A five-compartment model without stratification:

flepimop2 simulate configs/SIRHD_classic.yml -t demo
flepimop2 process  configs/SIRHD_classic.yml -t plot

Config: configs/SIRHD_classic.yml Plotter: postprocessing/SIRHD_incidence_plot.py Output: model_output/SIRHD_classic_plot.png

The plot produces four panels: prevalence, weekly incident cases, hospitalisations, and deaths.

SIRHD with vaccination

Extends the classic model with a vaccination axis (vax ∈ {u, v, w}):

Stratum Meaning
u Unvaccinated
v Actively vaccinated (reduced hospitalisation/death)
w Waned (protection lost, no re-vaccination)
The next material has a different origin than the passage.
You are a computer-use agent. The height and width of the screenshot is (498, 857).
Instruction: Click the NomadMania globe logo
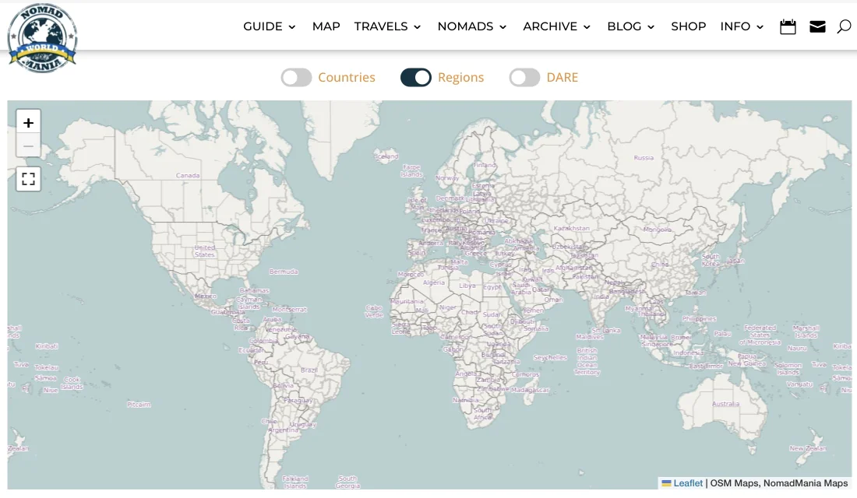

Vaccination uptake follows a logistic-saturation model gated by a smooth sigmoid ramp:

$$u(t) = \frac{\max!\big(0,; k,(L - \text{coverage})\big)}{1 + e^{-\texttt{ramp},(t - t_s)}}$$

where coverage counts the ever-vaccinated fraction (v + w strata).

flepimop2 simulate configs/SIRHD_vax.yml -t demo
flepimop2 process  configs/SIRHD_vax.yml -t plot

Config: configs/SIRHD_vax.yml Plotter: postprocessing/SIRHD_incidence_plot.py (shared with classic) Output: model_output/SIRHD_vax_plot.png

The plot adds a fifth panel showing cumulative vaccines administered.